__Action item__: Quote the entries in full, character for character, without their images.

__Excerpted records__:
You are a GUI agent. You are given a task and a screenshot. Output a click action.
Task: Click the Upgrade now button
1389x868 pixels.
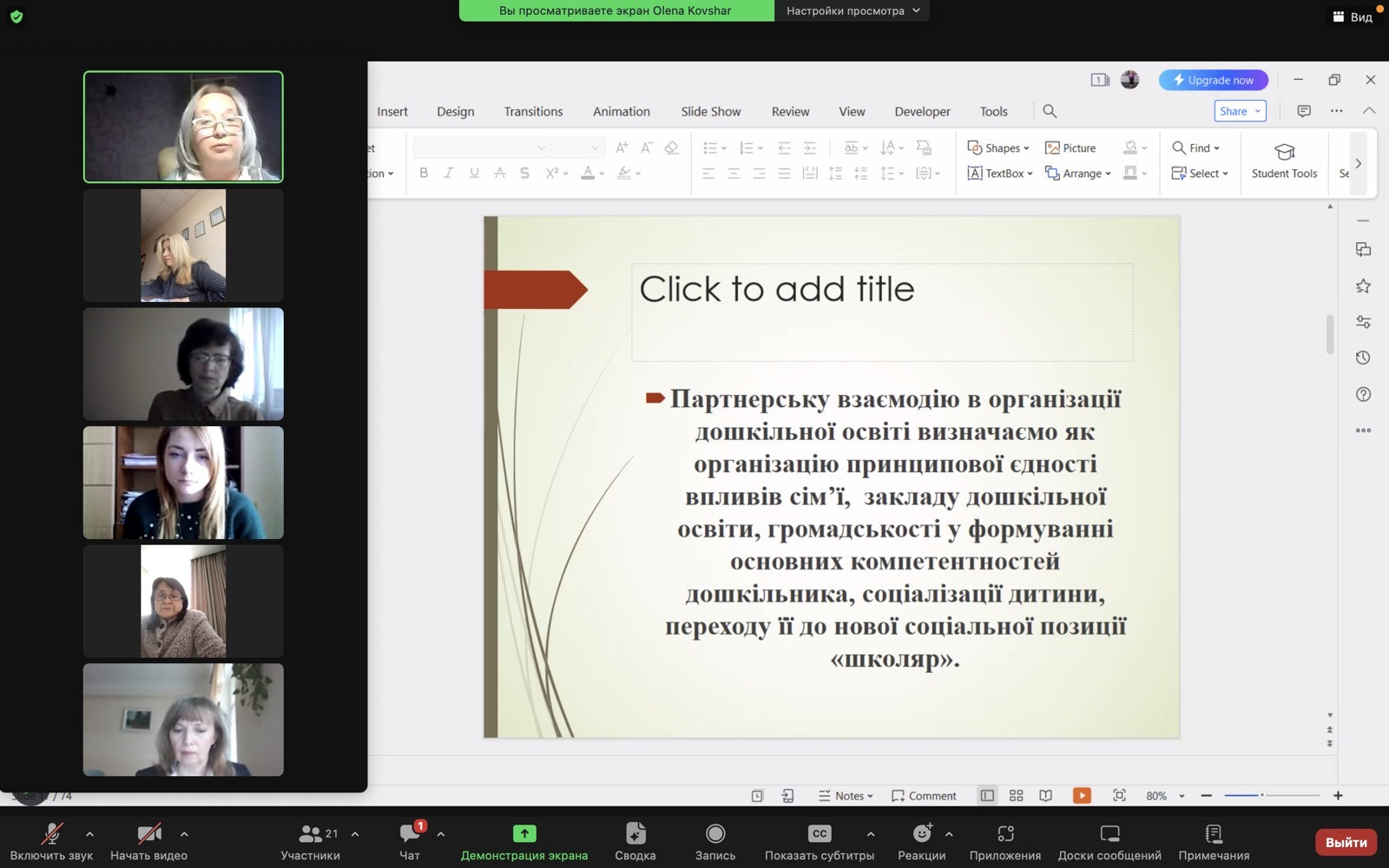1213,80
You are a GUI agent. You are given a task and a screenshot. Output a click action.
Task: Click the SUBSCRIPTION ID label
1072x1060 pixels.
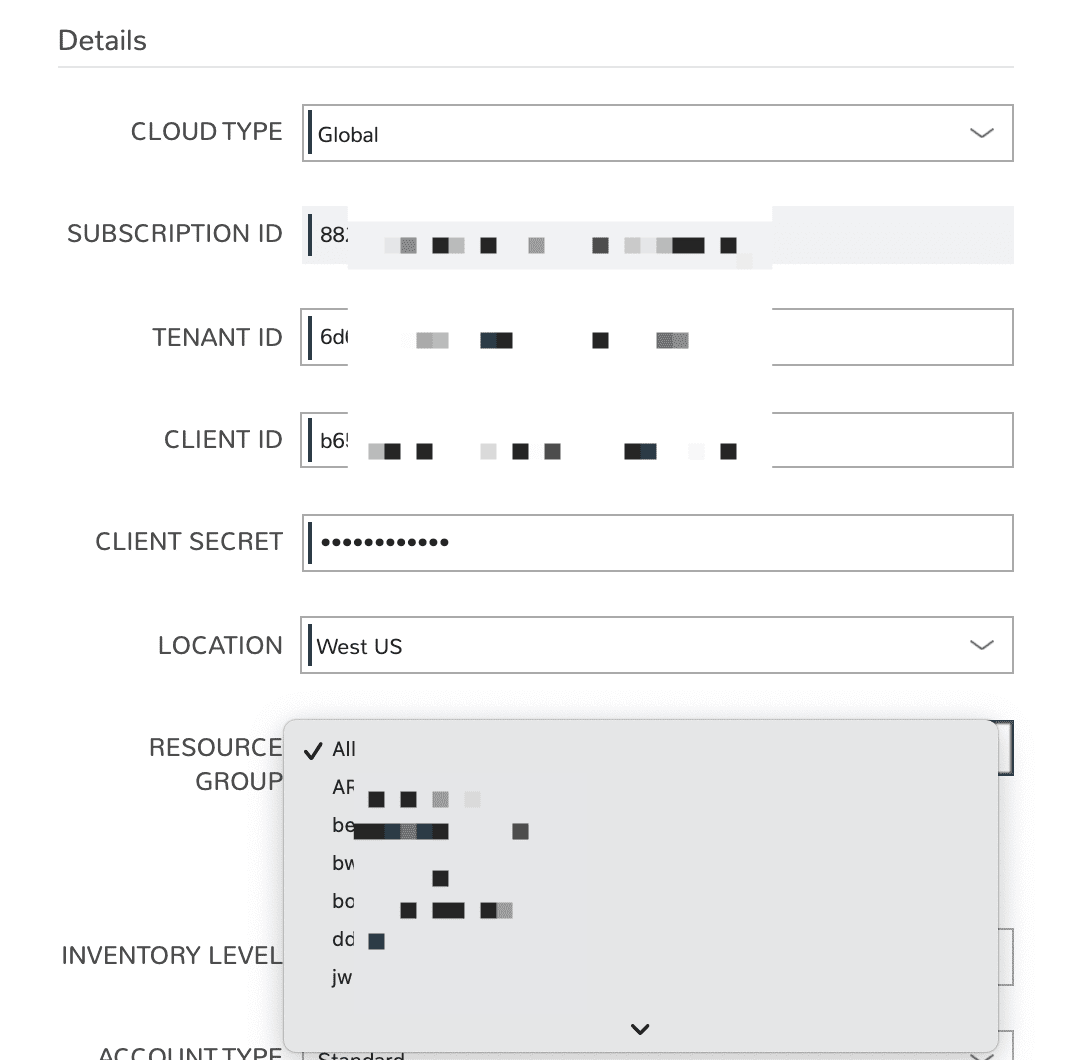(x=175, y=234)
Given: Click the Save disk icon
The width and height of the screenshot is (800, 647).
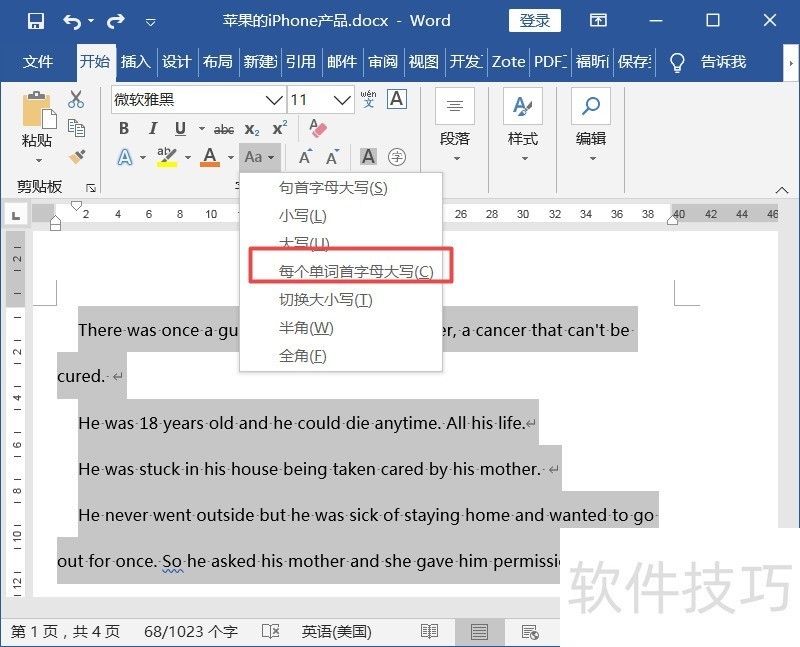Looking at the screenshot, I should tap(36, 21).
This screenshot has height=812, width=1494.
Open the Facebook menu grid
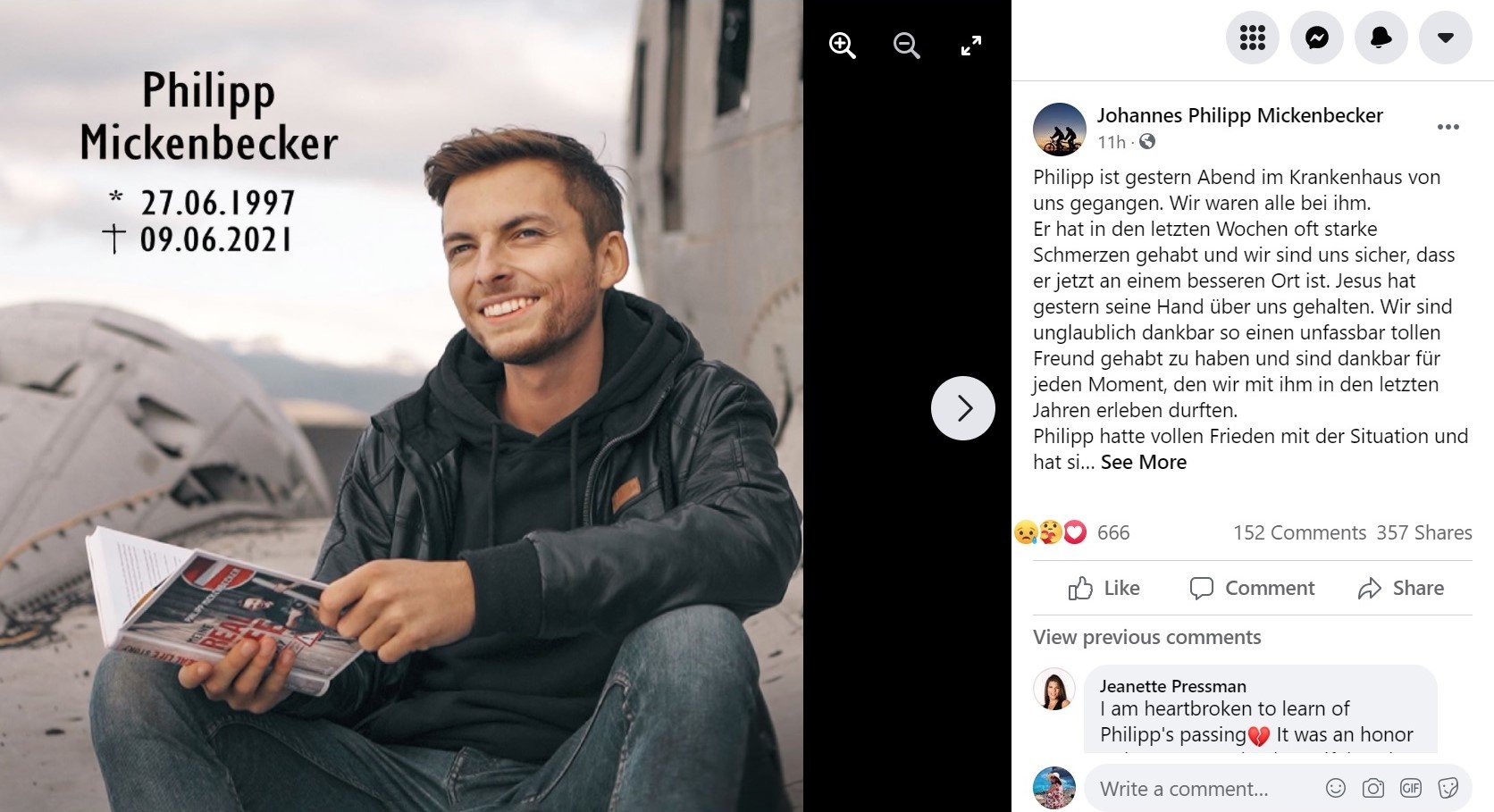pyautogui.click(x=1252, y=38)
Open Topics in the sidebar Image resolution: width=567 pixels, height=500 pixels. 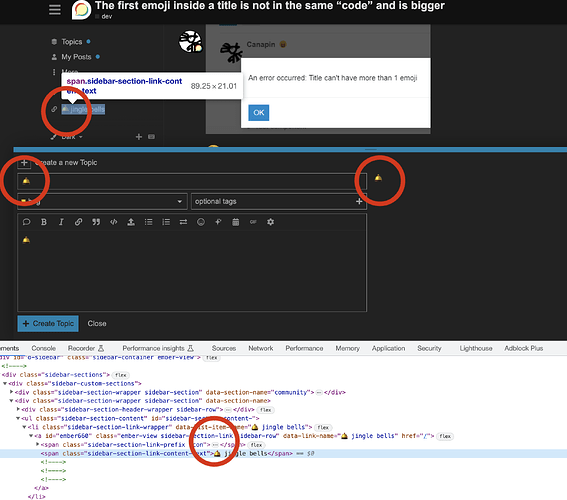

__Exercise output__:
You are a GUI agent. You are given a task and a screenshot. Output a click action.
Task: Click the Upgrade now button
1389x868 pixels.
1213,80
You are a GUI agent. You are given a task and a screenshot. Output a click action.
Task: Click the SUBSCRIPTION ID label
1072x1060 pixels.
(x=175, y=234)
Given: Click the Save disk icon
The width and height of the screenshot is (800, 647).
Looking at the screenshot, I should tap(36, 21).
This screenshot has height=812, width=1494.
Open the Facebook menu grid
pyautogui.click(x=1252, y=38)
Open Topics in the sidebar Image resolution: width=567 pixels, height=500 pixels. 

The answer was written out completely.